What you should do
Copy the listing below line for line, starting at its first line and ending with the line that has "You are a computer-use agent. Screen" in it. Add nothing.
┄┄┄┄┄┄┄┄┄┄
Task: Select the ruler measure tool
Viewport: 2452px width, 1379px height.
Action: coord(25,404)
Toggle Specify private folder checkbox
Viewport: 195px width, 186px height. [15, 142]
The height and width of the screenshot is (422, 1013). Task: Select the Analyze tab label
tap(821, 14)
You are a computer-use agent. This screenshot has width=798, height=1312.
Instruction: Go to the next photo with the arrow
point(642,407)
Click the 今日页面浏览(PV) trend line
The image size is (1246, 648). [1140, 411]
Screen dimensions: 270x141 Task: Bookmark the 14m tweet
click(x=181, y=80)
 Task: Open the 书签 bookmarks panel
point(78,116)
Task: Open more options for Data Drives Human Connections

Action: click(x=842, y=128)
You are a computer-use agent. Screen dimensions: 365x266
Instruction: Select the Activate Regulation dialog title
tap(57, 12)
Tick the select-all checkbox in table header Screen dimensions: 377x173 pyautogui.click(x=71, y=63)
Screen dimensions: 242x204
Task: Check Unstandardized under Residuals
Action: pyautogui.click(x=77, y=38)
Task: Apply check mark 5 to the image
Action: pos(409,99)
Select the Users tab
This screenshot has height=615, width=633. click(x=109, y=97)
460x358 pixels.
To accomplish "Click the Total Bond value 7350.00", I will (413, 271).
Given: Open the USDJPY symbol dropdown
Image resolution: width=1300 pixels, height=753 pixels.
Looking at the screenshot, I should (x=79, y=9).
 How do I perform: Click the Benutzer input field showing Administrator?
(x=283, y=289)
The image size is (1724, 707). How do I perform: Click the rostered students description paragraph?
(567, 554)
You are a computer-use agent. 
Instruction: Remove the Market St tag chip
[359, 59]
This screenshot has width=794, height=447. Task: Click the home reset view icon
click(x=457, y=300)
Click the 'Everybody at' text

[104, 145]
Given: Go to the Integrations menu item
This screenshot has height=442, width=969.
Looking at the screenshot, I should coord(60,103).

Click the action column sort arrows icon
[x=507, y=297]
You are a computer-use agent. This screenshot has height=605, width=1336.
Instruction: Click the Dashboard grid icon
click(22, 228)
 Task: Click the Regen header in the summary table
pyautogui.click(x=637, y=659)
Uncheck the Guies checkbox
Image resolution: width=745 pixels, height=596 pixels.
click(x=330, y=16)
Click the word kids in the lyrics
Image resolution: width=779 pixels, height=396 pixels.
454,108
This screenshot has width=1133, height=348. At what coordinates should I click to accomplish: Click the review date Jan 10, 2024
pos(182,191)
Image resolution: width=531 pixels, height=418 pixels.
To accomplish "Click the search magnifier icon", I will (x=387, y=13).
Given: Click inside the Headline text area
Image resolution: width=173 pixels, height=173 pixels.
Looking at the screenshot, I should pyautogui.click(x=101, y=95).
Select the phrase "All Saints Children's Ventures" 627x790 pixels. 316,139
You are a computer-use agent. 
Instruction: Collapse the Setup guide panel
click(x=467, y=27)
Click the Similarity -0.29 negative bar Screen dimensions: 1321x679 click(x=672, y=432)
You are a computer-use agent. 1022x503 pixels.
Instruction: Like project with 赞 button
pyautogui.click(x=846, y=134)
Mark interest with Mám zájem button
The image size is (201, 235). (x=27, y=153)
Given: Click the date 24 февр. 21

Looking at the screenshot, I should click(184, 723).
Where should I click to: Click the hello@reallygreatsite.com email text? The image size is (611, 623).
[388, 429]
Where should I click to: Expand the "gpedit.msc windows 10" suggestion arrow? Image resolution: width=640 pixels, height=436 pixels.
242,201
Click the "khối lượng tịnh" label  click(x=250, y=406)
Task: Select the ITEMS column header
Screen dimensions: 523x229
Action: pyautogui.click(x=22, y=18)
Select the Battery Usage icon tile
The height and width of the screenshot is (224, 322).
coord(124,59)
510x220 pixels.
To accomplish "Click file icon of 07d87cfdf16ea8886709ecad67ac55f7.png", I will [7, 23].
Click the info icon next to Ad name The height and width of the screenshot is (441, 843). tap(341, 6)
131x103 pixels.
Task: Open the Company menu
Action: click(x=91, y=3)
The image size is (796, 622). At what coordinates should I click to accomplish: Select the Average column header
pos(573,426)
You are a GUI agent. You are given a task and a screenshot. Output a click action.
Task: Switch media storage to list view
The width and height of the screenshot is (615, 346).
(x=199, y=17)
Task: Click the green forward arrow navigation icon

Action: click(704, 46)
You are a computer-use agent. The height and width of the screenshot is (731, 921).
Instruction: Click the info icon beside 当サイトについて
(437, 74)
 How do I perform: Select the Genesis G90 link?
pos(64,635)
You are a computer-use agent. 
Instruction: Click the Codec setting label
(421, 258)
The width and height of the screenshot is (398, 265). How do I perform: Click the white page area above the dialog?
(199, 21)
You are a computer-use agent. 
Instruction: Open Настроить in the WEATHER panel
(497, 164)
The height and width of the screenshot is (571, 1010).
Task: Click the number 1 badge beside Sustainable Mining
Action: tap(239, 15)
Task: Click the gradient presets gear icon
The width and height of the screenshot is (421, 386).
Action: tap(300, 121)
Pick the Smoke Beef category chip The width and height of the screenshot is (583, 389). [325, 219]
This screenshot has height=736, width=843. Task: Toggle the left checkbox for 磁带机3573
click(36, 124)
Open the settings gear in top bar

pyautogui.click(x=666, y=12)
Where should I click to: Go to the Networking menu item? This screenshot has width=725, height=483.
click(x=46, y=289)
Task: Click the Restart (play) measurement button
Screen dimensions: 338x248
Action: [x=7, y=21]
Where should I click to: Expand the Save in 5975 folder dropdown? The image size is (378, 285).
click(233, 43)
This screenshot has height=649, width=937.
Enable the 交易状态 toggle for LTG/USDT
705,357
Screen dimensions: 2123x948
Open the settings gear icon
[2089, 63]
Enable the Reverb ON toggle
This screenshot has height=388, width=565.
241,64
┄┄┄┄┄┄┄┄┄┄
Written answer
Task: Select the ruler measure tool
Viewport: 2452px width, 1379px height.
Action: coord(25,404)
Toggle Specify private folder checkbox
Viewport: 195px width, 186px height. [15, 142]
The height and width of the screenshot is (422, 1013). Task: Select the Analyze tab label
tap(821, 14)
You are a computer-use agent. This screenshot has width=798, height=1312.
Instruction: Go to the next photo with the arrow
point(642,407)
Click the 今日页面浏览(PV) trend line
The image size is (1246, 648). [1140, 411]
Screen dimensions: 270x141 Task: Bookmark the 14m tweet
click(x=181, y=80)
 Task: Open the 书签 bookmarks panel
point(78,116)
Task: Open more options for Data Drives Human Connections

Action: click(x=842, y=128)
You are a computer-use agent. Screen dimensions: 365x266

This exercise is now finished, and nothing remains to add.